DEAR DR. NERDLOVE: A few months back OKCupid made some changes to their messaging. As I understand it now both parties have to message each other before they will see any messages that have been sent. I was wondering how this might alter some of the standard advice around when to message someone you are interested in?
So with sites like Match that would allow me to message anyone or send them a wink I would expect to message someone to show my interest in them. That would be preferable to just sending them a wink or similar.
But with the changes at OKCupid does that bring it more into line with sites like Tinder where you would just send someone a like and wait to see if they liked you back? Only then would you send a message. Or is it better to take the opportunity to send them a message anyway, which will be waiting for them if they like you back?
I would appreciate your thoughts on this.
What’s OK, Cupid?
DEAR WHAT’S OK, CUPID: The core of my advice for online dating is that you do best by messaging the people who show interest in you first. Doing the dating app equivalent of cold-calls is always going to be considerably less efficient than focusing your attention on the people who showed at least some curiosity about you.
Now, before OKCupid made serious structural changes to how the site worked, this meant that you could see who’d visited your profile or be notified that someone who had a high-compatibility score was checking you out; then you could send them a message.

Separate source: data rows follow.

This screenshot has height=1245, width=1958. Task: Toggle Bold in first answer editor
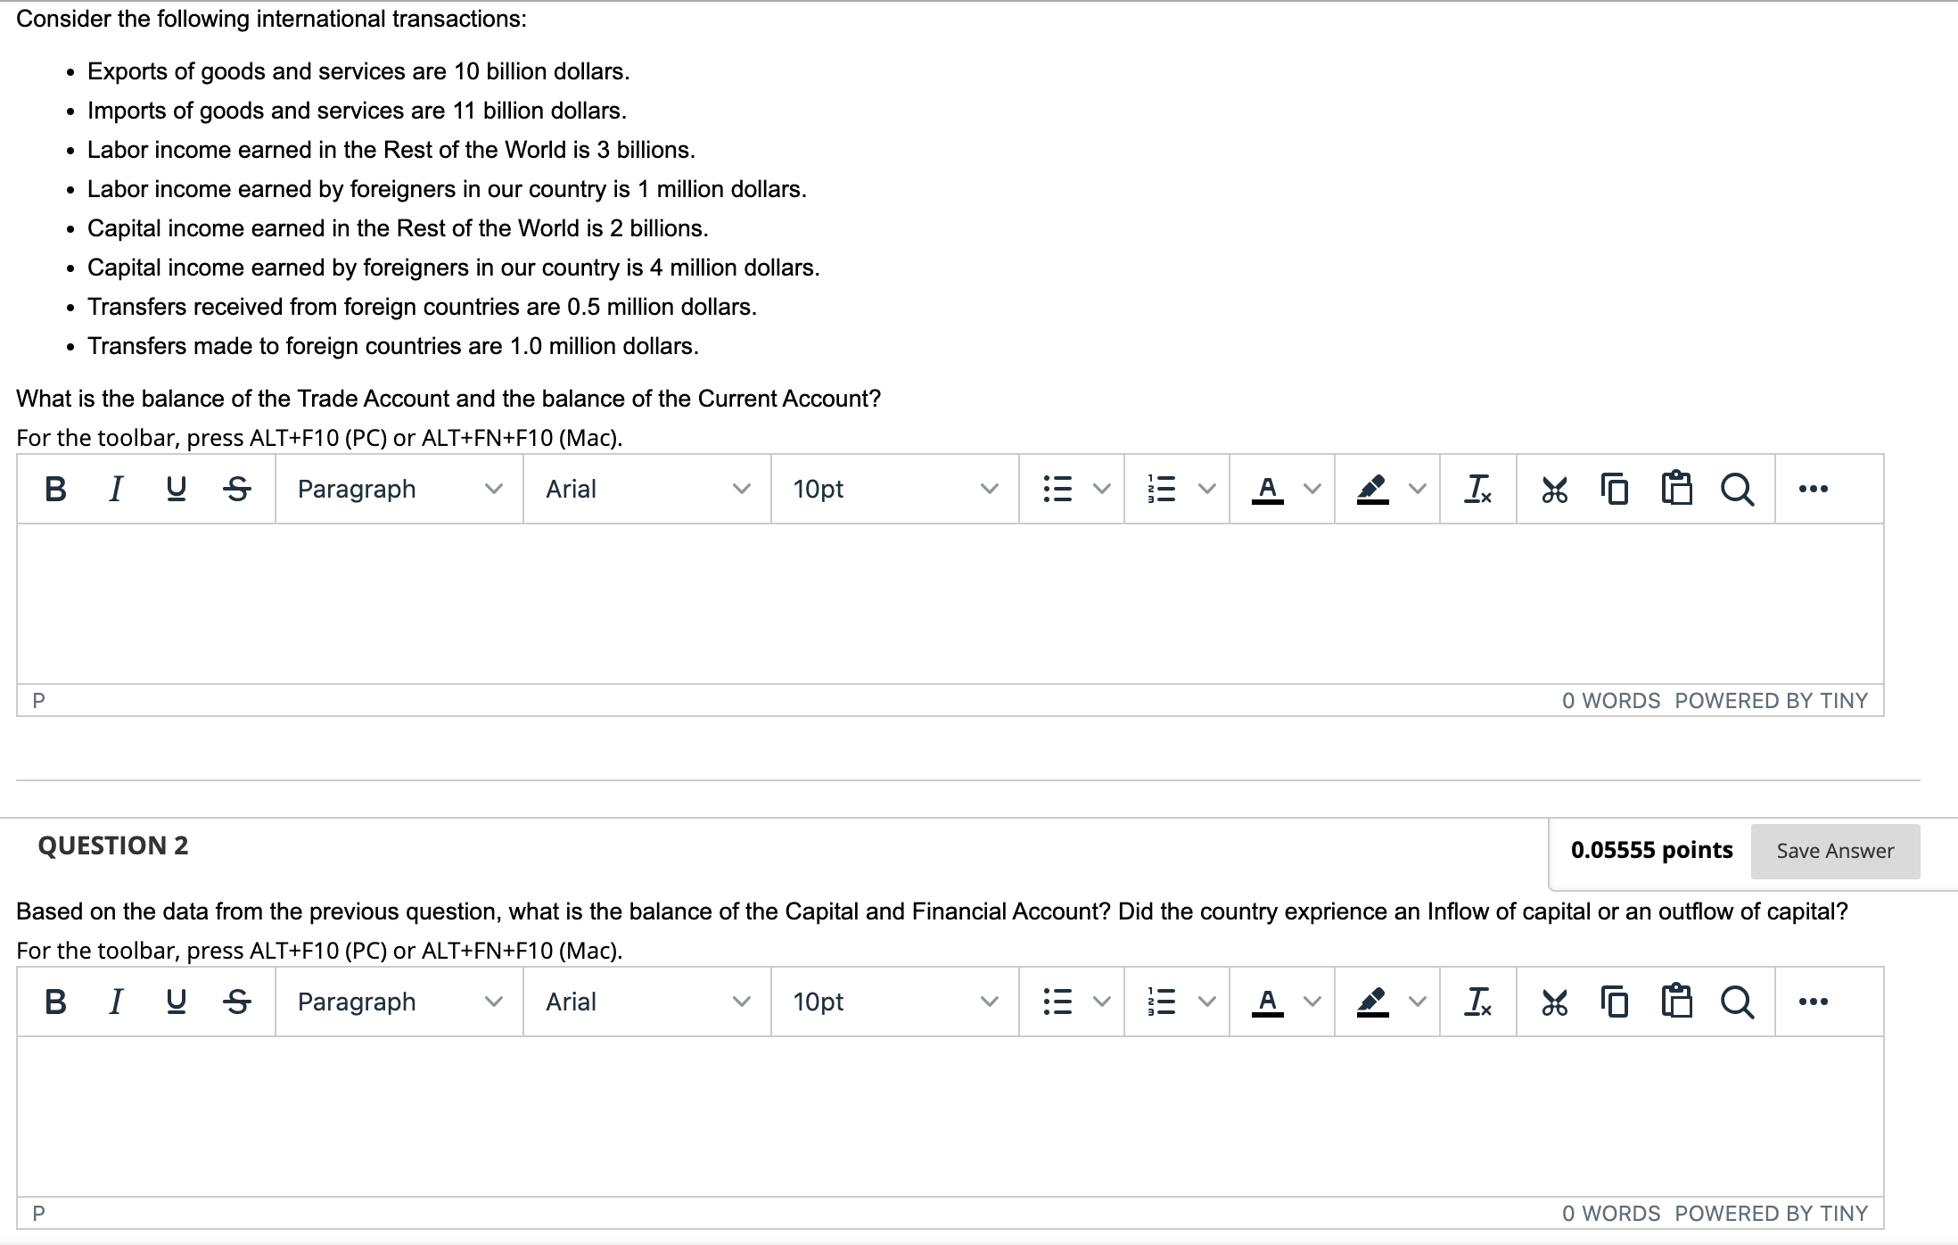[x=55, y=489]
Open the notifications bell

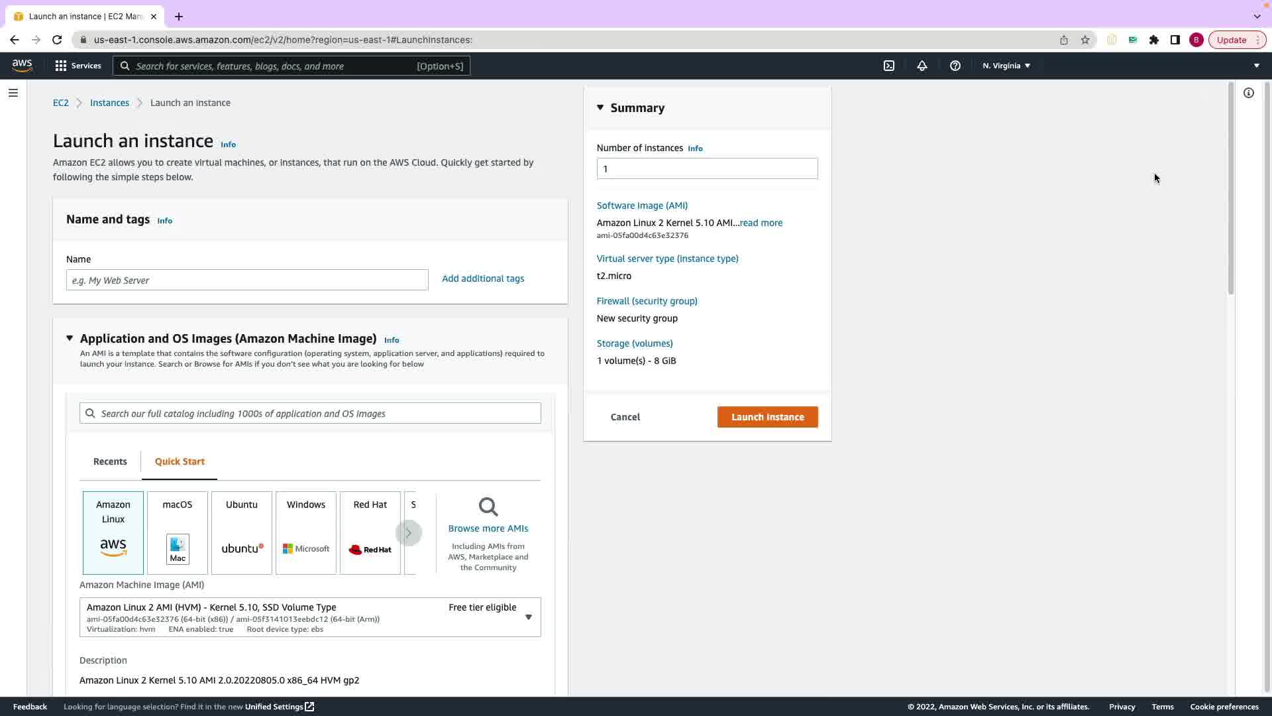922,66
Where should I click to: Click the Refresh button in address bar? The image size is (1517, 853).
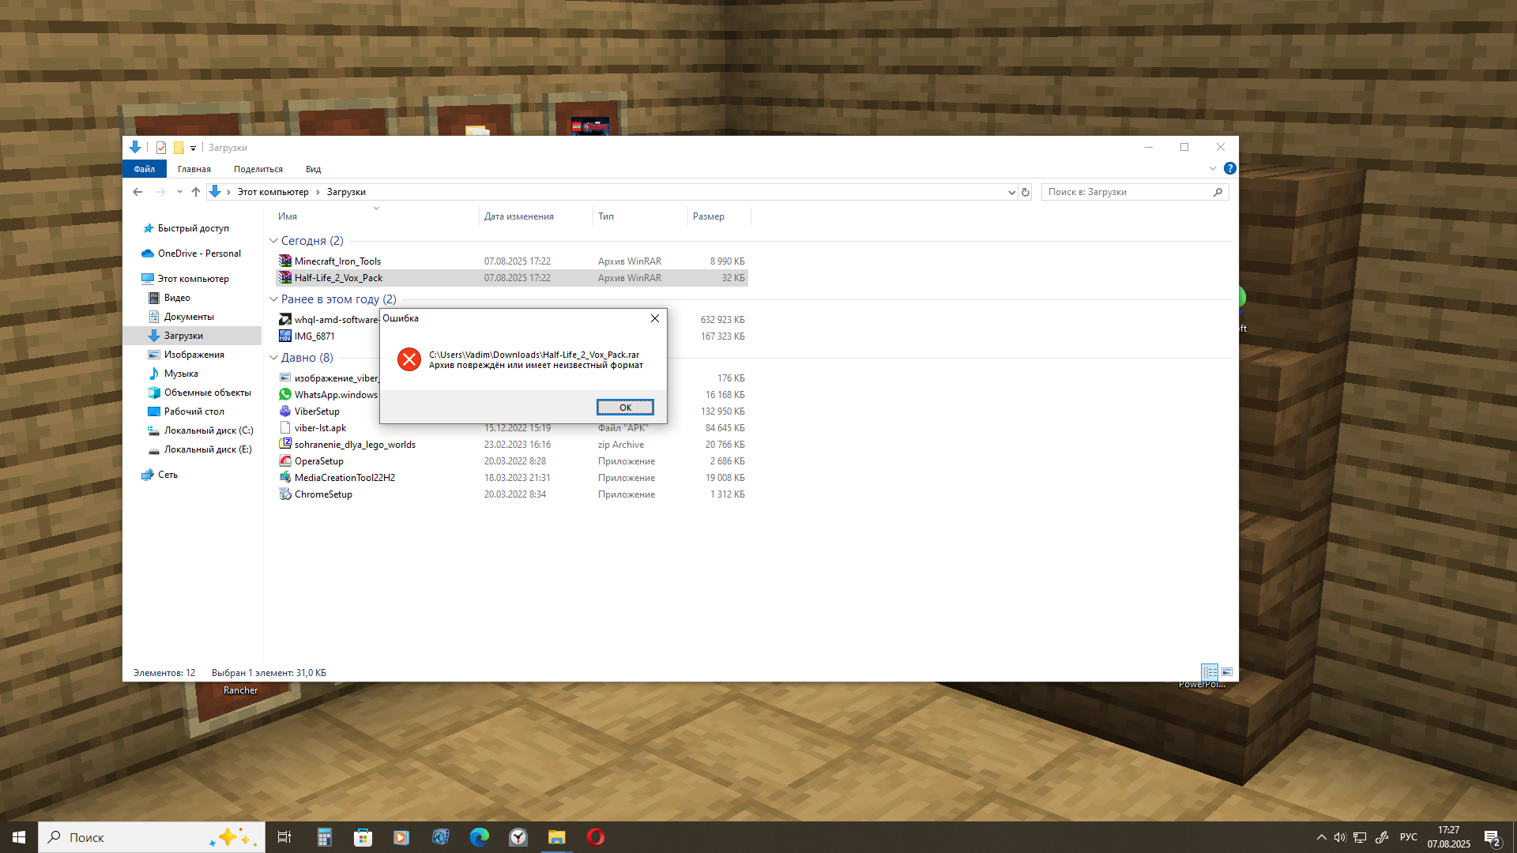pos(1025,192)
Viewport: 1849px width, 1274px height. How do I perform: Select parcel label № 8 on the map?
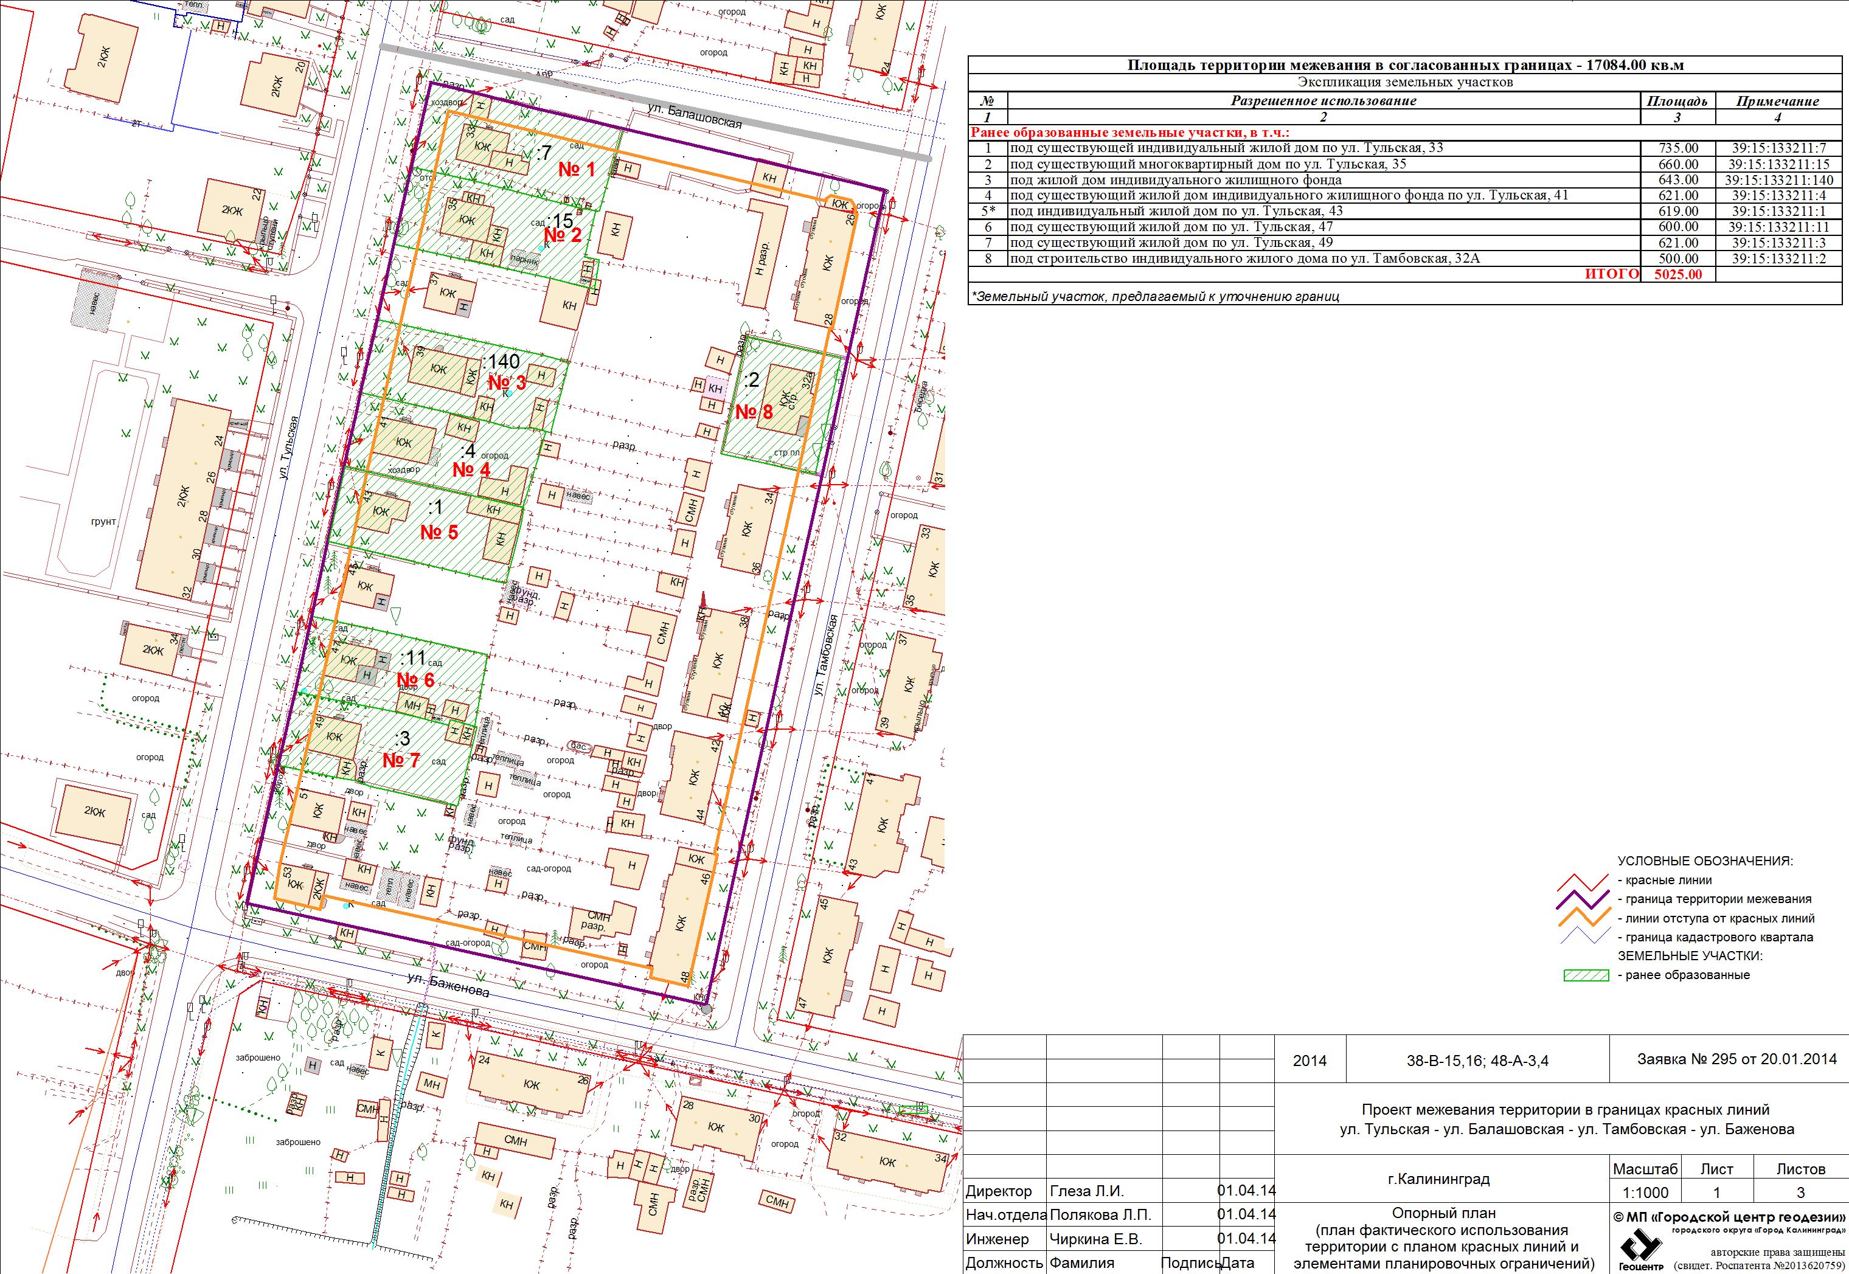[x=754, y=412]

Now, OKCupid has changed their system to be more like Tinder in that each profile has the option of “Like” or “Pass”. If you like someone, they get a notification. If you both like each other, then you’re able to message one another.
You still can send people a message without having matched first… but OKCupid will only show the first couple of lines.
So while the dynamic of the site has changed some, it hasn’t changed that much. However, it does prioritize mutual interest prior to messaging, rather than shotgunning out dozens of messages and hoping something stuck.
How do you work with this new dynamic? Well, you have to make sure your dating profile is up to snuff. If you’re not getting any attention or likes from people, then it’s on you to go through and do some serious revamping of your profile. What is the story your dating profile is telling potential matches? Do your photos show you off to your best effect and do they match the version of you from your dating profile?
Are you practicing good dating SEO and making sure that your profile is liberally sprinkled with hooks for matches to respond to? Are you making sure that your profile is appealing to the people that you want to match with? If you’re trying to, say, find a no-strings casual relationship, those pictures of you playing with your adorable nephew are going to send the message that you’re looking to get married and settle down.
And don’t forget: the algorithm is watching. People who’re more active get higher priority in other people’s feeds. So switching out your photos regularly or A/B testing the various sections of your profile will put you up in front of more people and invite curious sexy strangers to come check you out.
Fine tune your profile until there’s no fat to trim and it’s polished to a high gloss. Then, as the “likes” roll in, see how many of them you dig. Having to have mutual likes may seem like an inconvenience, but trust me: you’ll get a better rate of return on those messages than if you’re just firing off at everyone you see.